I just want to second the advice of LouBelle, erbie, and jgnat (except the intervention part). To be honest, "Would you choose me or the religion?" is the worst question you could have asked, and it might have damaged the relationship, but you can repair that damage. The fact is that most men, when faced an emotional confrontation, are likely to become colder in response -- the increase in emotions that they're presented with results in a decrease in their own emotions. They shut out anything you say at that point because it's just "emotional talk". I think we've seen that your man has that same reaction.
As erbie said, it could be that he is still feeling somewhat empty (no romantic relationship is supposed to be totally fulfilling of a person's needs, at least not a healthy relationship) and he doesn't have anything better to replace the Witnesses. The sad fact is that there is probably no quick solution you can apply here. You can't suddenly get him into a social group or new hobby, you can't suddenly start asking him to go out on dinner dates on meeting nights, and an intervention is likely to trigger his persecution complex and make things worse. You may need to let things run their course.
The truth is (and this might get me yelled at), the Witnesses are not an evil organization. They may be called a cult, but they're more of a high control group, like the Mormons. They encourage lots of wholesome values, and many JWs are friendly and sincere. Nobody in the org. is going to suggest that he leave you unless you are an "opposer"; many JWs have "unbelieving mates". Your reaction to his rediscovered sense of religion came partly from a sense of threatened territoriality ("No, he's mine!"), and that's obvious to him. Yes, you are also concerned about him, but he fails to see the reason for your concern, so he discounts your whole reaction as being 100% about possessiveness.

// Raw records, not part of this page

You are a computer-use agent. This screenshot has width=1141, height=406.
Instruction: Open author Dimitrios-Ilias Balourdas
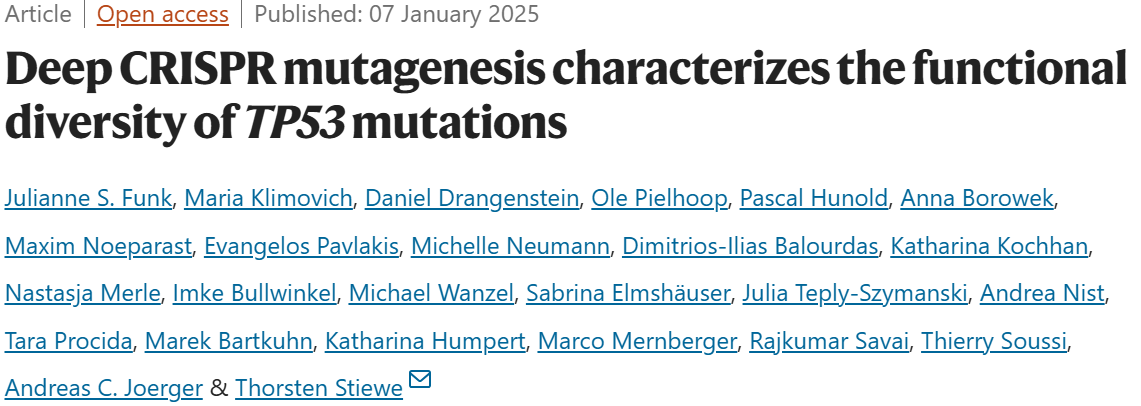tap(750, 246)
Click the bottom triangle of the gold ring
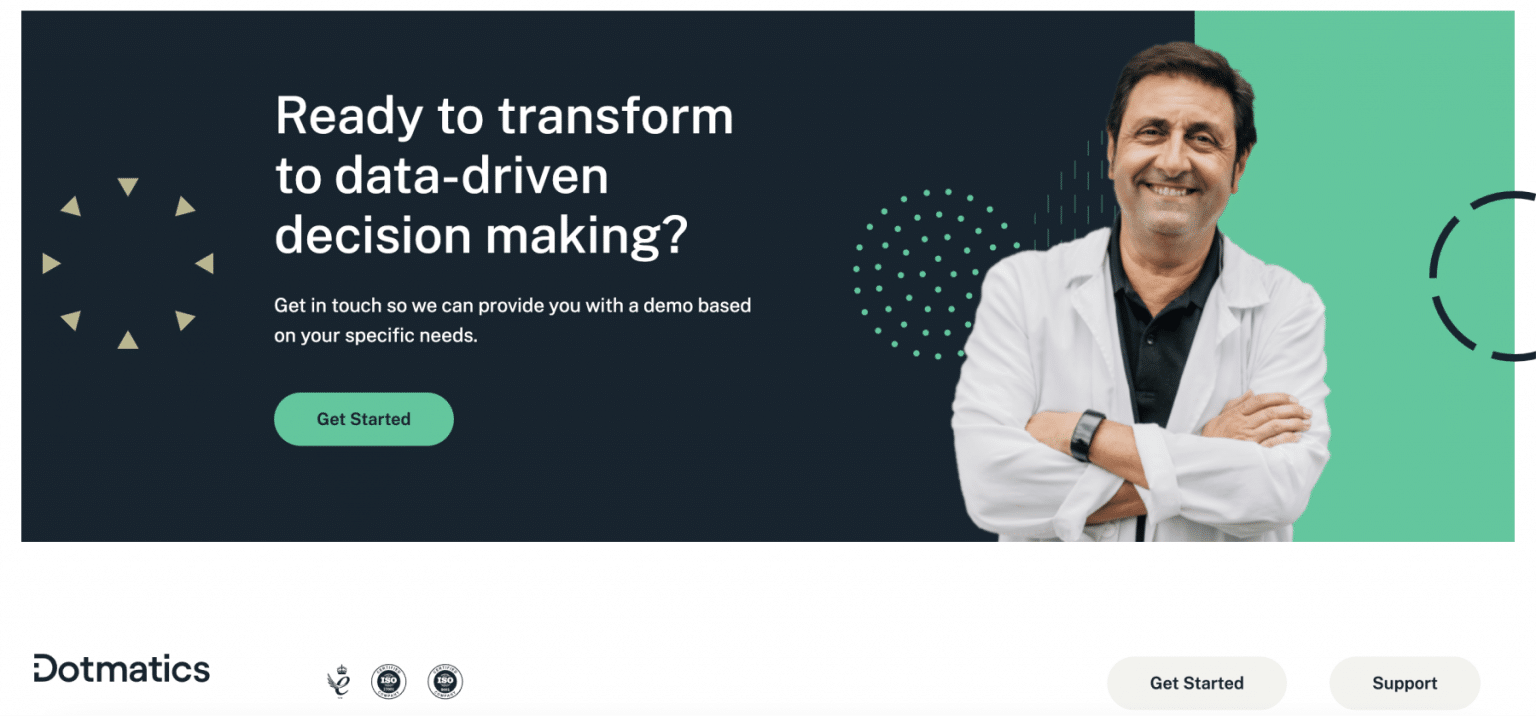 pyautogui.click(x=128, y=340)
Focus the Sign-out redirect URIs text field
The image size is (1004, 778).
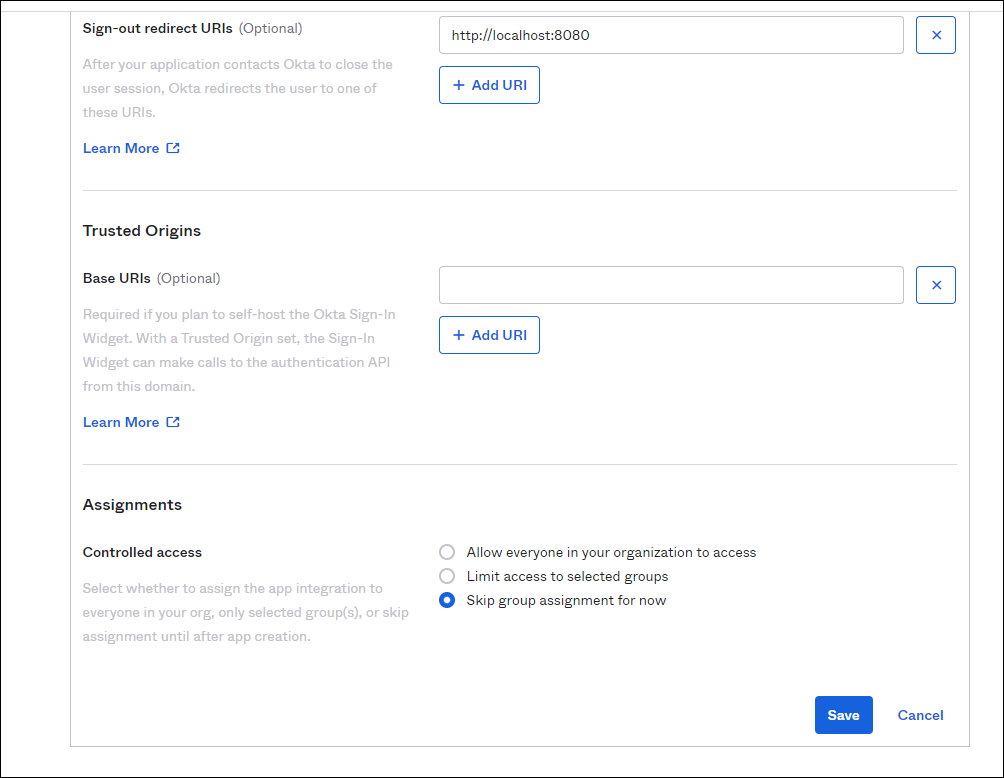click(x=670, y=35)
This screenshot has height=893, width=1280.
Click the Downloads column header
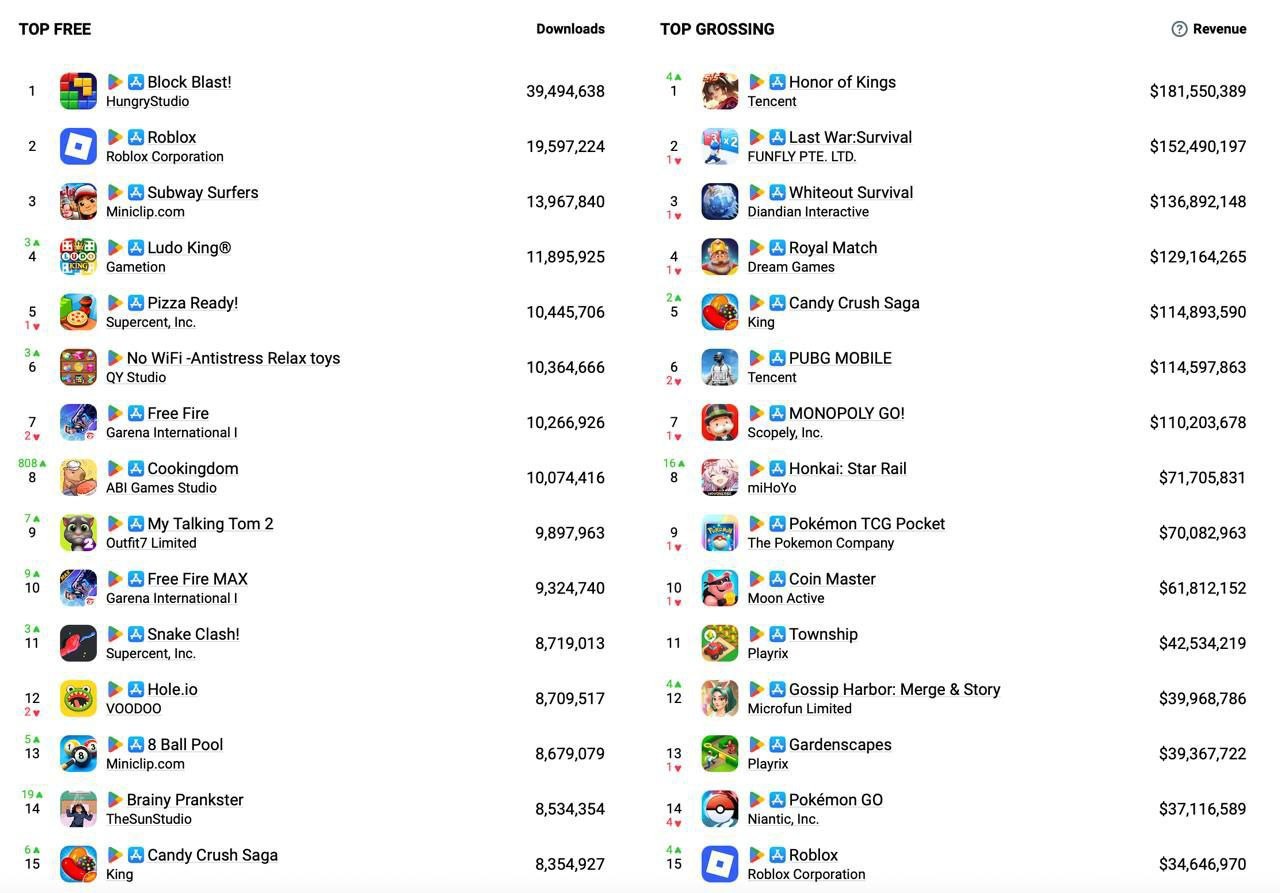click(x=570, y=29)
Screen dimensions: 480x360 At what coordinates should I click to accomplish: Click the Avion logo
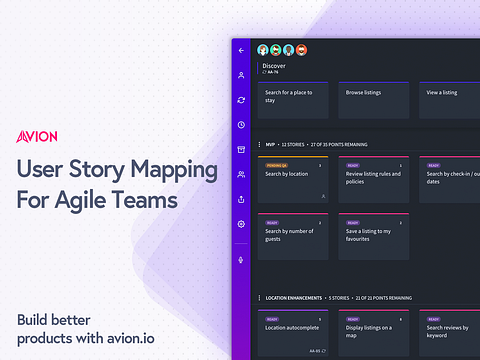coord(37,137)
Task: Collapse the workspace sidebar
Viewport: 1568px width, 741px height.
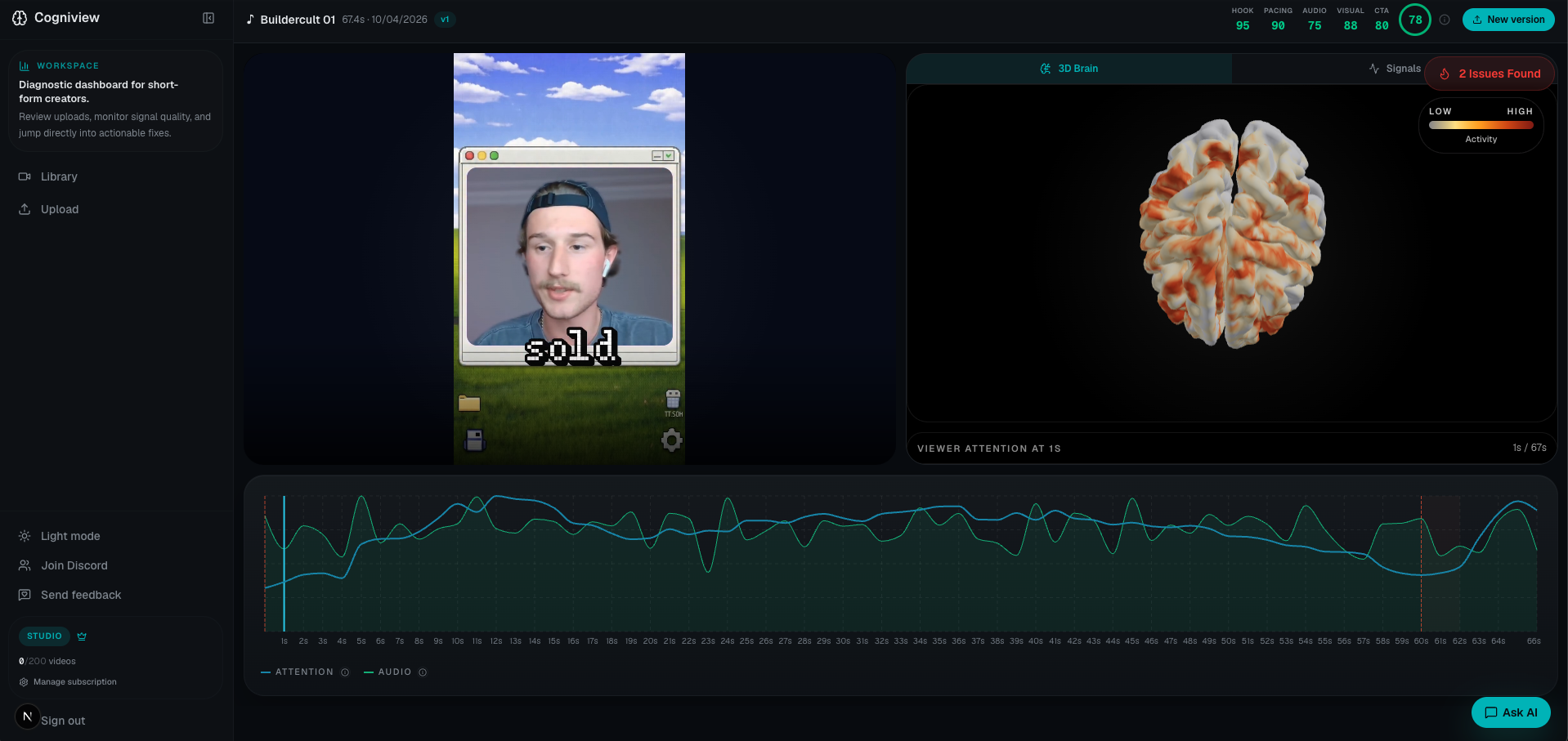Action: (x=208, y=18)
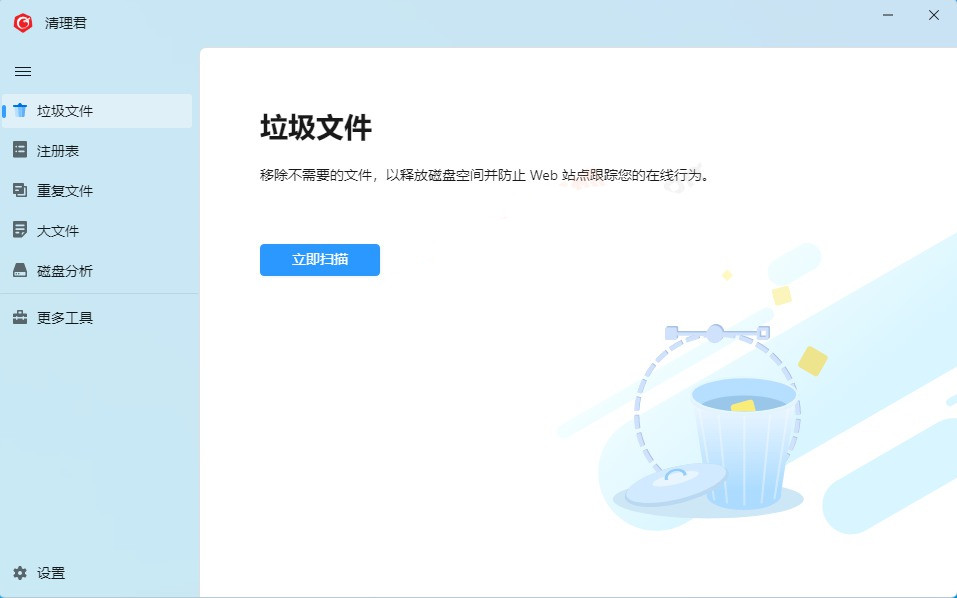The image size is (957, 598).
Task: Select the highlighted 垃圾文件 sidebar item
Action: coord(62,111)
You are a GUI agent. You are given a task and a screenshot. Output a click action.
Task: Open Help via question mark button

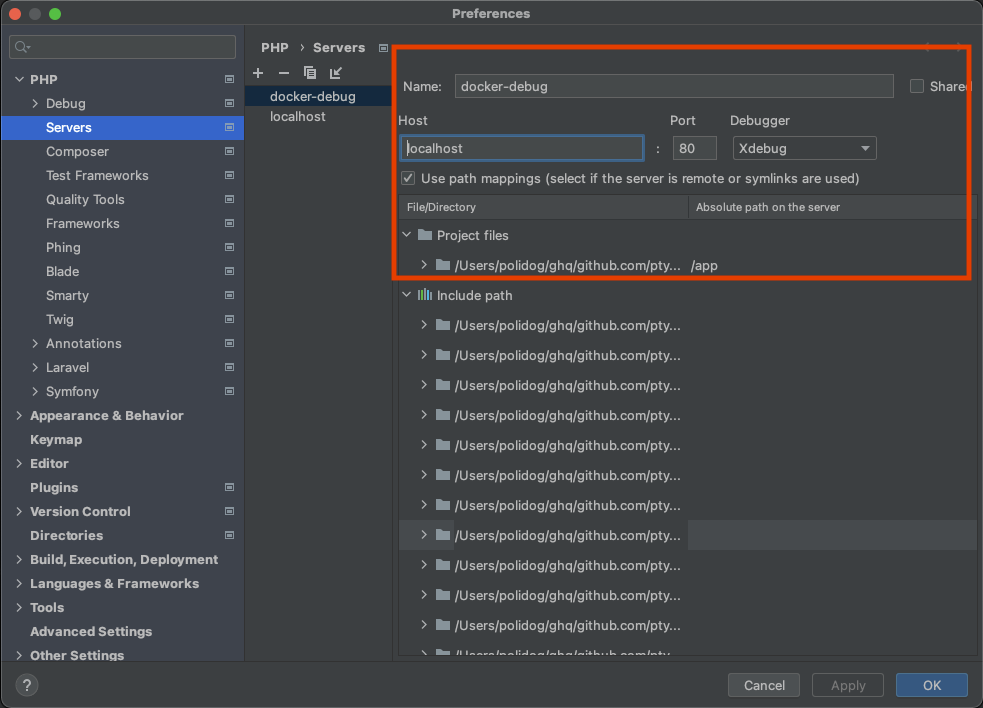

I suggest just showing respect for him, misguided though he is, and slowly reason with him over time. It's probably impossible to halt his increasing involvement in the org., but there may very well be a downward curve on the other side, which is when you need to be ready to tactfully help him break free of their thought control. Remember, you don't own him, and as he's reminded more and more of the JW "subjection/headship" principle, he will be likely be resentful of your attempts to seemingly control him. He's still going to come home to you at the end of every day; nobody's going to toss a bag over his head, throw him into a van, and take him to a re-education center. You have time to work with him.